If anything, the vast majority of the decline in our sales because its less demand for our brand. Added on to that is us contracting our distribution and our getting rid lower end shoes. We're looking for premium sports position for our brand, those are the words we use, but the actions are what really back it up. It has got to be very unusual for a business to decline as much as we have and the average price prepared to go up. And we're so fortunate that we could say some very nice high up scale words and actually do it and we're doing it.

In the short run there is a tremendous disadvantage. Most companies going on hard times will quickly come out with promotional shoes and lower price shoes and then find business at the lower end of the market that they never did business with. We're running in the opposite direction. And this is the third time we've had a significant downturn in my 20-plus years here. And that's essentially what we did the other two times. It's all counter-intuitive. In the short run, it hurts your business. In the long run, however, it greatly resuscitated the brand, and we ended up hitting totally new heights the first two times.

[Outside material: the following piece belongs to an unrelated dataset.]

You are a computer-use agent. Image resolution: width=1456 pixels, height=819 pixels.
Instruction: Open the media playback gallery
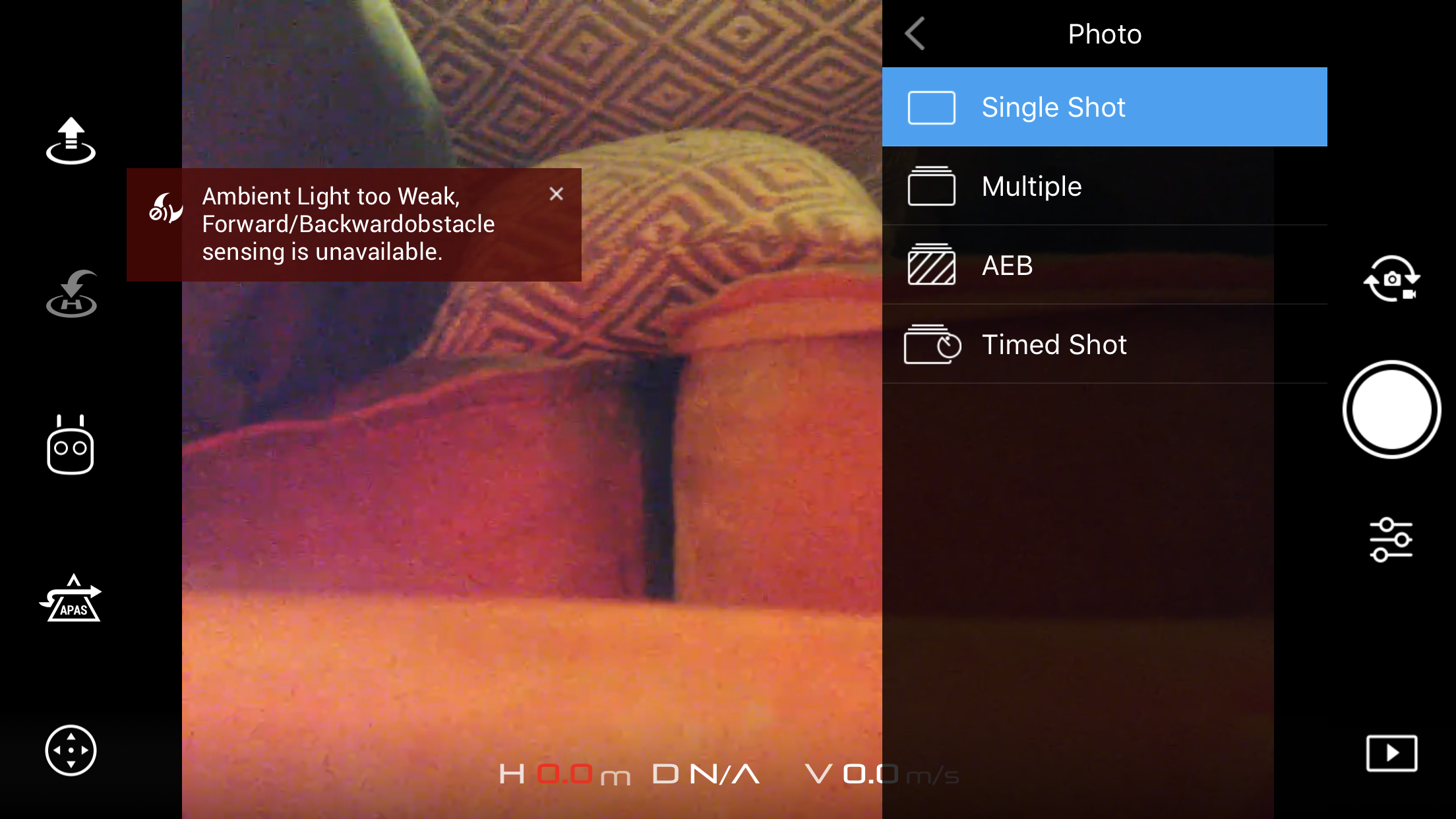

I guess any time you get an indication from a stockbroker of a stock, they always say past performance is no indication of what will happen in the future. It's the same story here. Past performance is no indication. We've been here twice. We've done it and it worked and we're hoping that would work again. But we can't guarantee it.

Virginia Genereux - Merrill Lynch

But I guess, Steven, this isn't the beginning of more gross margin pressure, more substantive gross margin pressure?

Steven Nichols

Yes, it is. Everything comes from demand for the brand. And if we can't create demand for the brand, then the normal market forces will work against us. If we can, they won't.

The only thing is obviously, we're not knuckling under and chasing quick volume at any cost. When you look beyond that and you say, a total time on backlog moved up three days in a horrible retail climate, so the retailers are not paying us.

The statistics behind our business, even though the top and bottom line is not good in the middle, we have the type of business that we manage the way we think it should be managed and we're sticking to it.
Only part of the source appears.